▶ _Stated problem_
Lay out the rows below as a numbered list, skipping any blank lines. Leave the pictures out of the list.

* BEGIN *

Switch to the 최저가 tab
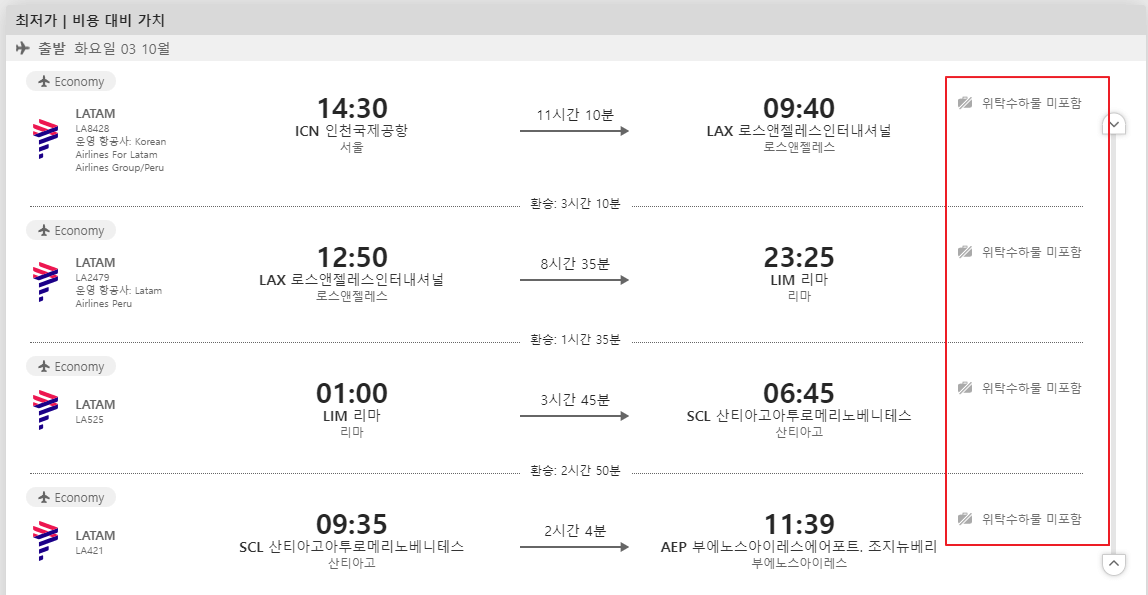Image resolution: width=1148 pixels, height=595 pixels. pyautogui.click(x=35, y=18)
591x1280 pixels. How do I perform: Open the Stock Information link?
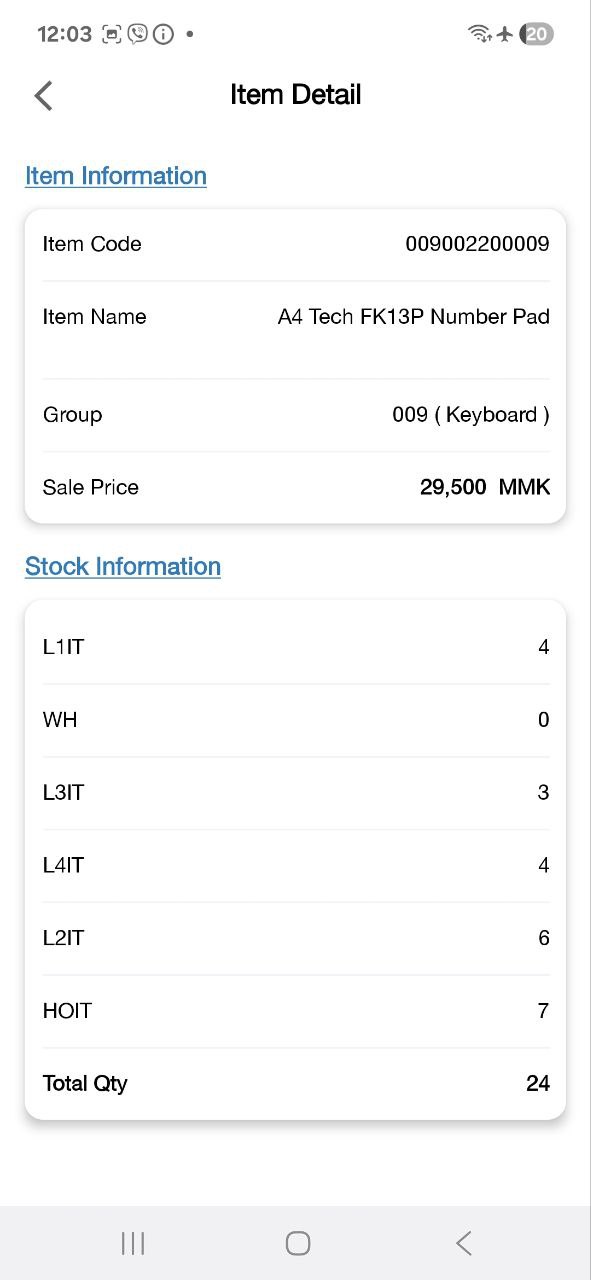point(123,566)
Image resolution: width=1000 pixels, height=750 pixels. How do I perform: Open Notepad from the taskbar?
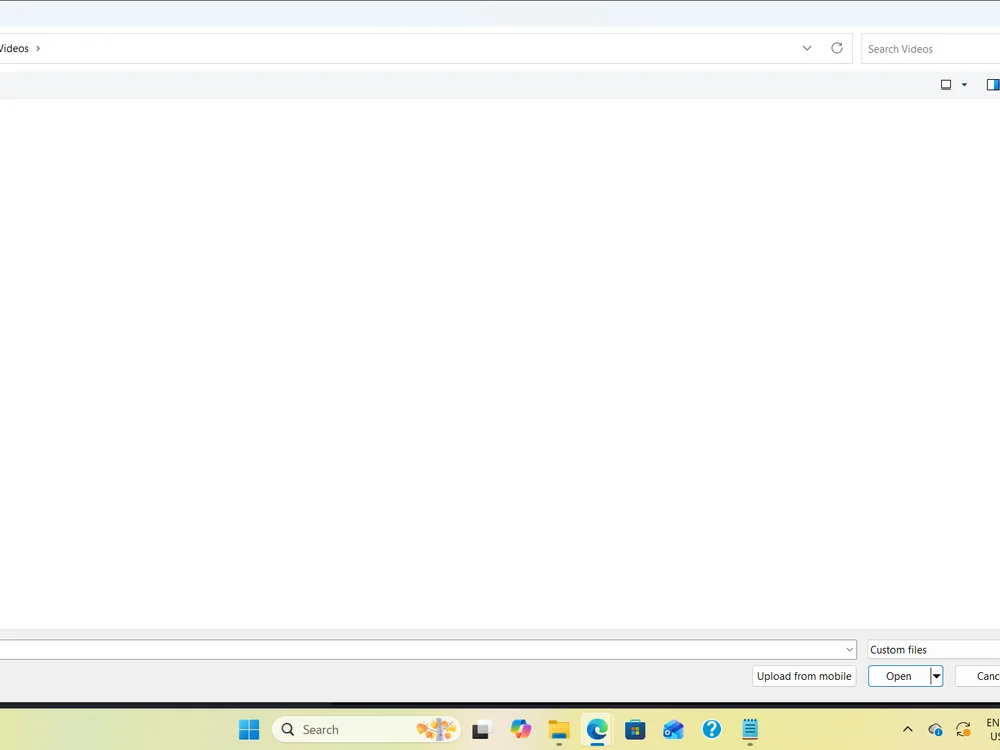tap(750, 729)
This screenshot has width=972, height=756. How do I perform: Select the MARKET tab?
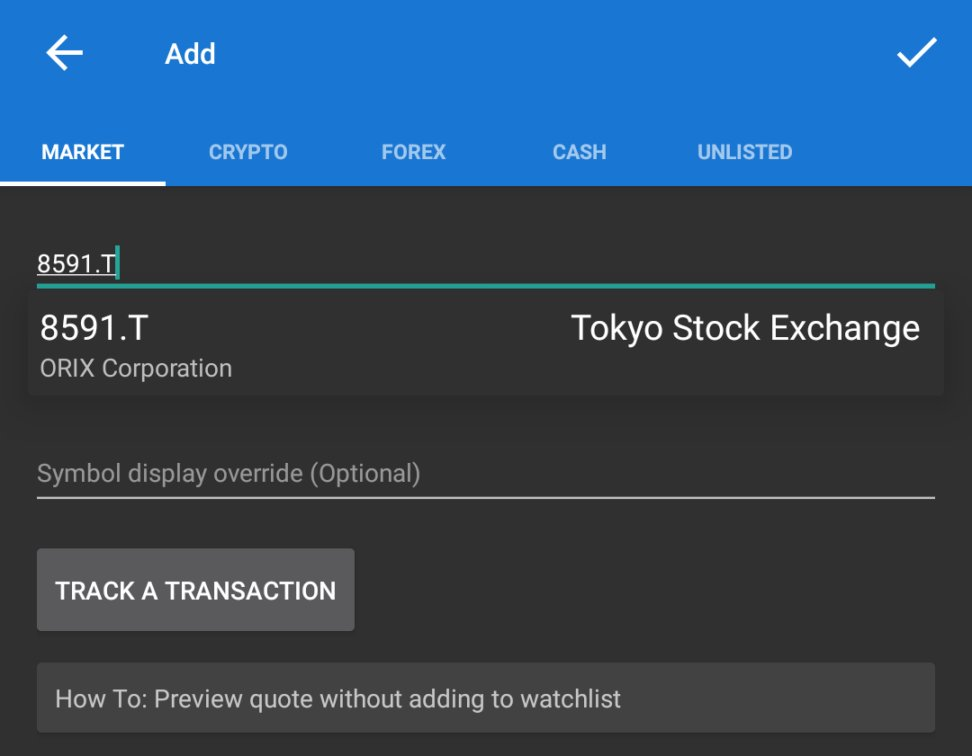pos(81,152)
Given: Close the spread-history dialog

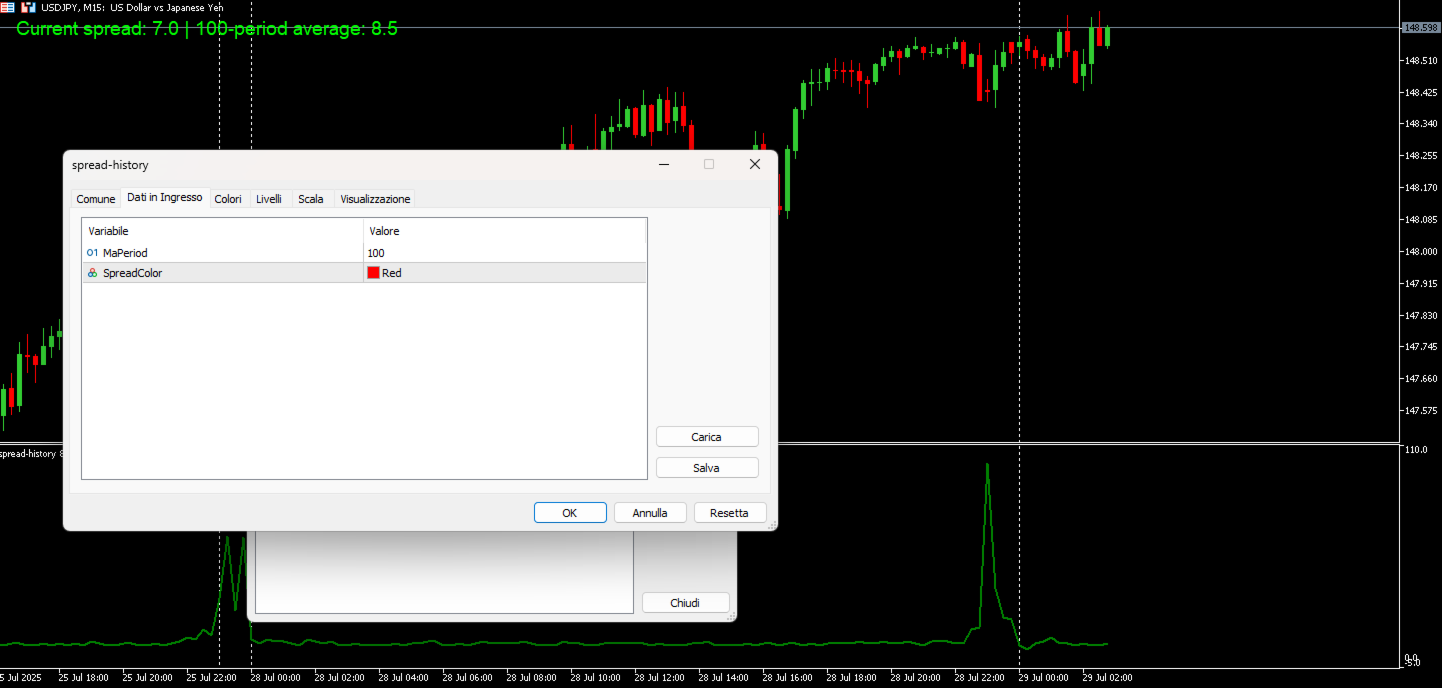Looking at the screenshot, I should coord(755,164).
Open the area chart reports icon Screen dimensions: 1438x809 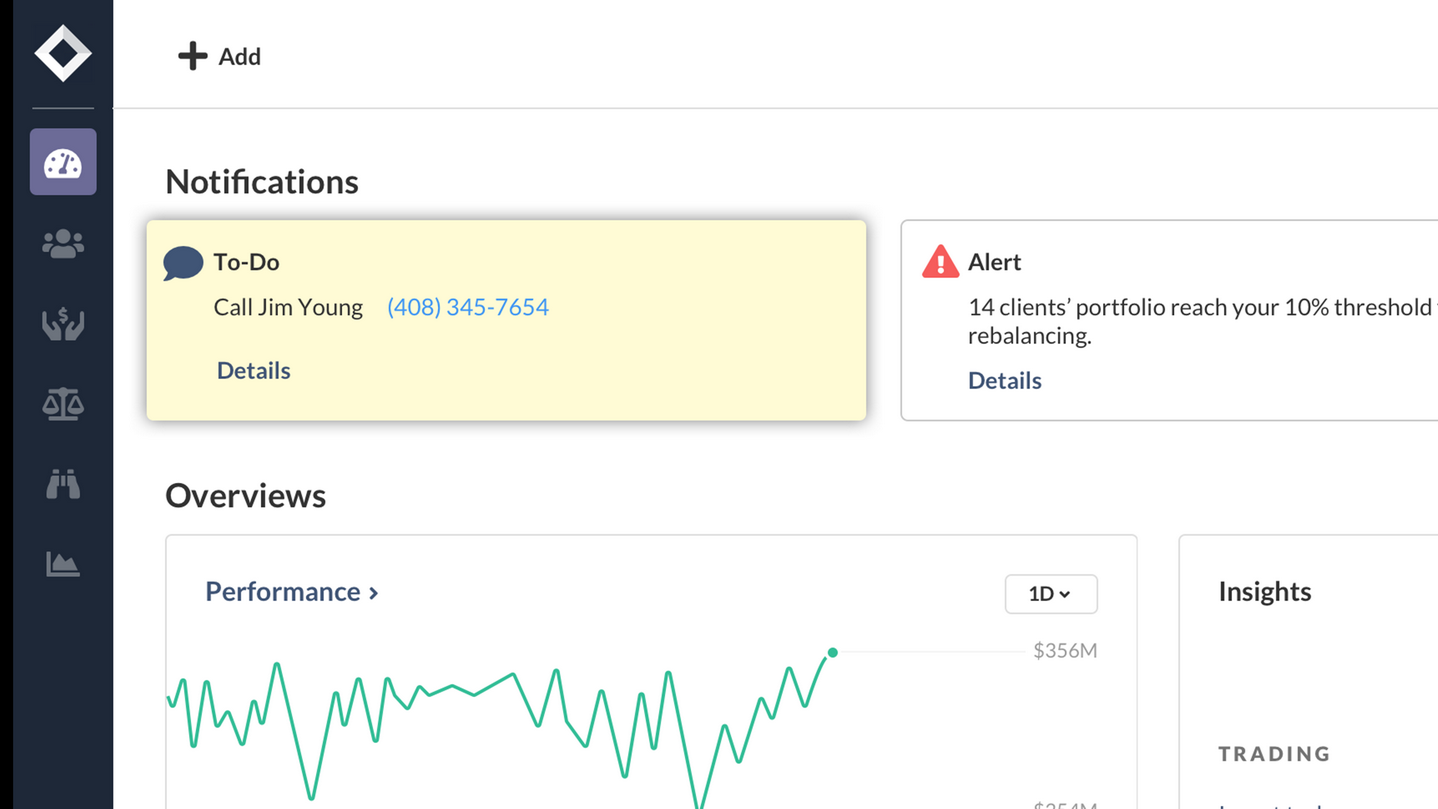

* END *

▶ _Exercise answer_
1. Switch to the 최저가 tab
2. Image resolution: width=1148 pixels, height=595 pixels. pyautogui.click(x=35, y=18)
3. 591x1280 pixels. How do I perform: Open the Stock Information link?
4. point(123,566)
5. Image resolution: width=1000 pixels, height=750 pixels. How do I perform: Open Notepad from the taskbar?
6. tap(750, 729)
7. This screenshot has width=972, height=756. How do I perform: Select the MARKET tab?
8. pos(81,152)
9. Given: Close the spread-history dialog
10. Looking at the screenshot, I should coord(755,164).
11. Open the area chart reports icon Screen dimensions: 1438x809 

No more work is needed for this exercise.